- **What you will do**:
Each line below from the one containing "You are a computer-use" through the one containing "Instruction: Click the" should be output exactly as it stands, and no other line should appear.

- **Records shown**:
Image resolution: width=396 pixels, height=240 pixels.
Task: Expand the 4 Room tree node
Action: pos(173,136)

==

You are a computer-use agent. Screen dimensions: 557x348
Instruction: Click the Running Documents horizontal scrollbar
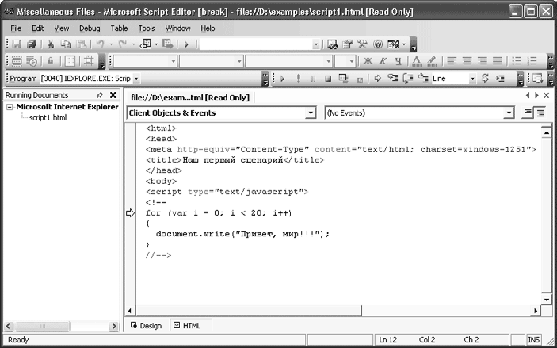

- **Answer for this exercise**:
You are a computer-use agent. Screen dimensions: 557x348
Instruction: Click the Running Documents horizontal scrollbar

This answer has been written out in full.